Additionally, pgmpy also provides a check_model method that checks whether the model and all the associated CPDs are consistent:

In [24]: model.check_model()
Out[25]: True

In case we have got some wrong CPD associated with the model and we want to remove it, we can use the remove_cpd method. Let's say we want to remove the CPD associated with variable late_for_school, we could simply do as follows:

In [26]: model.remove_cpds('late_for_school')
In [27]: model.get_cpds()
Out[27]:
[<TabularCPD representing P(rain:2) at 0x7f477b6f9940>,
 <TabularCPD representing P(accident:2) at 0x7f477b6f97f0>,
 <TabularCPD representing P(traffic_jam:2 | rain:2, accident:2) at 
                                                  0x7f477b6f9e48>,
 <TabularCPD representing P(long_queues:2 | traffic_jam:2) at 
                                                  0x7f477b7051d0>,
 <TabularCPD representing P(getting_up_late:2) at 0x7f477b7059e8>]

Reasoning pattern in Bayesian networks

Would the probability of having a road accident change if I knew that there was a traffic jam? Or, what are the chances that it rained heavily today if some student comes late to class? Bayesian networks helps in finding answers to all these questions. Reasoning patterns are key elements of Bayesian networks.

Before answering all these questions, we need to compute the joint probability distribution. For ease in naming the nodes, let's denote them as follows:

  • Traffic accident as A

  • Heavy rain as B

  • Traffic jam as J

  • Getting up late as G

  • Long queues as Q

  • Late to school as L

From the chain rule of the Bayesian network, we have the joint probability distribution as follows:

Starting with a simple query, what are the chances of having a traffic jam if I know that there was a road accident? This question can be put formally as what is the value of P(J|A = True)?

First, let's compute the probability of having a traffic jam P(J).
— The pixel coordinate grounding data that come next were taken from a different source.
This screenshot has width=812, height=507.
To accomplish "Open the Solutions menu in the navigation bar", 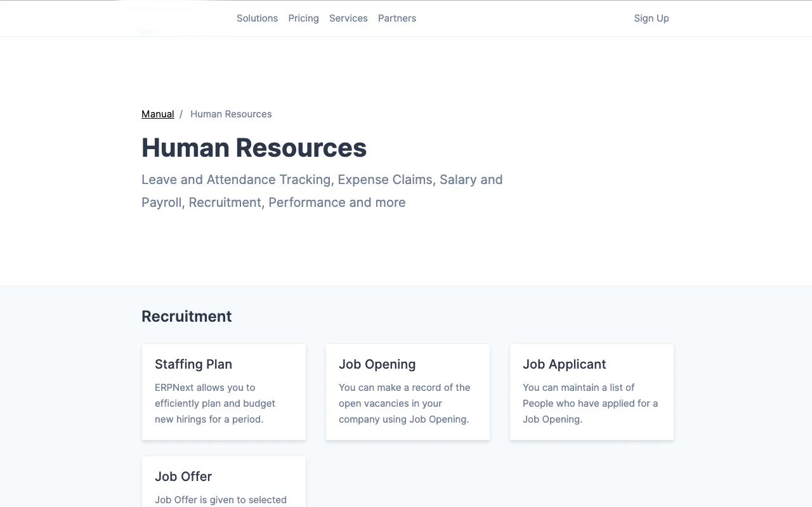I will pos(257,18).
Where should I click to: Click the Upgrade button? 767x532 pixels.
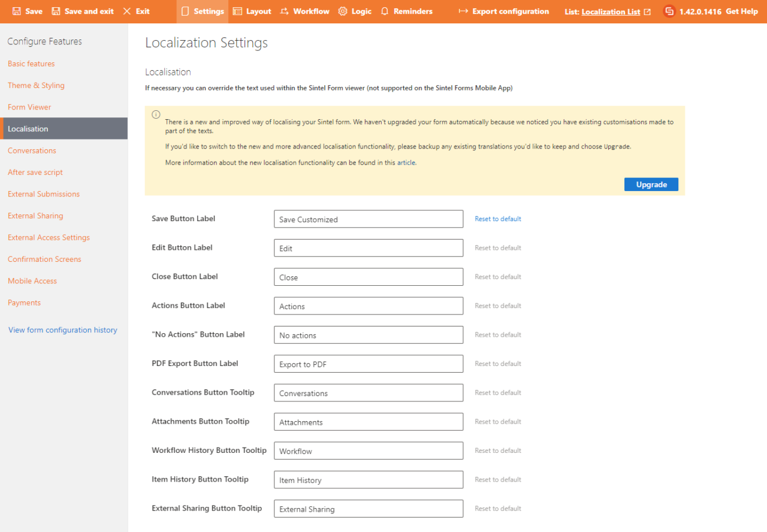click(651, 184)
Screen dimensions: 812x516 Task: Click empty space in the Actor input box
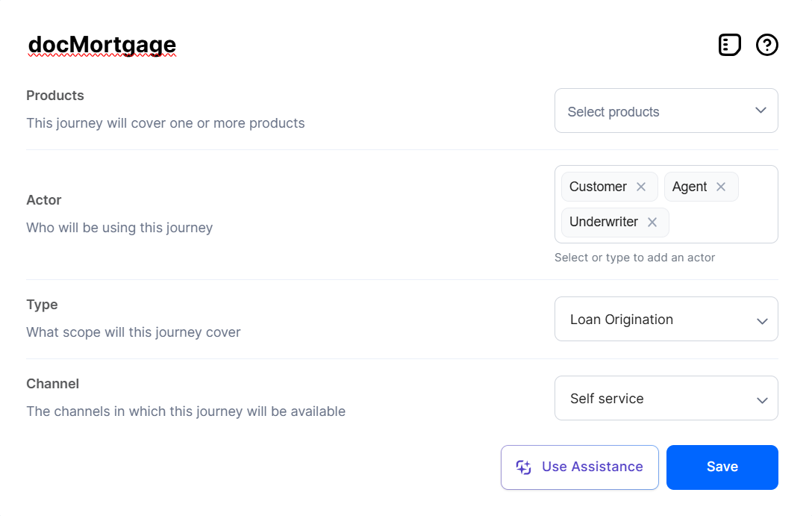pyautogui.click(x=724, y=223)
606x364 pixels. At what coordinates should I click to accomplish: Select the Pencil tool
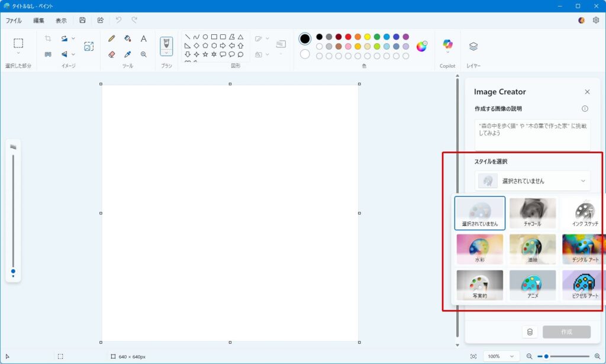click(112, 38)
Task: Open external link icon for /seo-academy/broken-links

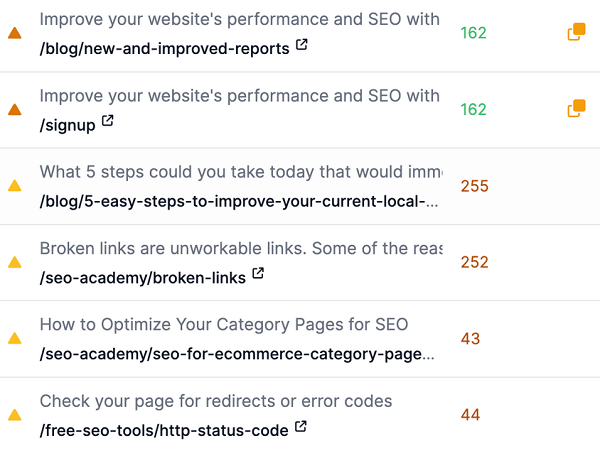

P(J) can be computed by summing all the cases in the joint probability distribution, where J = True and J = False, and then renormalize the distribution to sum it to 1. We get P(J = True) = 0.416 and P(J = True) = 0.584.

To compute P(J|A = True), we have to eliminate all the cases where A = False, and then we can follow the earlier procedure to get P(J|A = True). This results in P(J = True|A = True) = 0.72 and P(J = False|A = True) = 0.28. We can see that the chances of having a traffic jam increased when we knew that there was an accident. These results match with our intuition. From this, we conclude that the observation of the outcome of the parent in a Bayesian network influences the probability of its children. This is known as causal reasoning. Causal reasoning need not only be the effect of parent on its children; it can go further downstream in the network.

We have seen that the observation of the outcome of parents influence the probability of the children. Is the inverse possible? Let's try to find the probability of heavy rain if we know that there is a traffic accident. To do so, we have to eliminate all the cases where J = False and then reduce the probability to get P(R|J = True). This results in P(R = True|J = True) = 0.7115 and P(R = False|J = True) = 0.2885. This is also intuitive. If we knew that there was a traffic jam, then the chances of heavy rain would increase. This is known as evidential reasoning, where the observation of the outcomes of the children or effect influences the probability of parents or causes.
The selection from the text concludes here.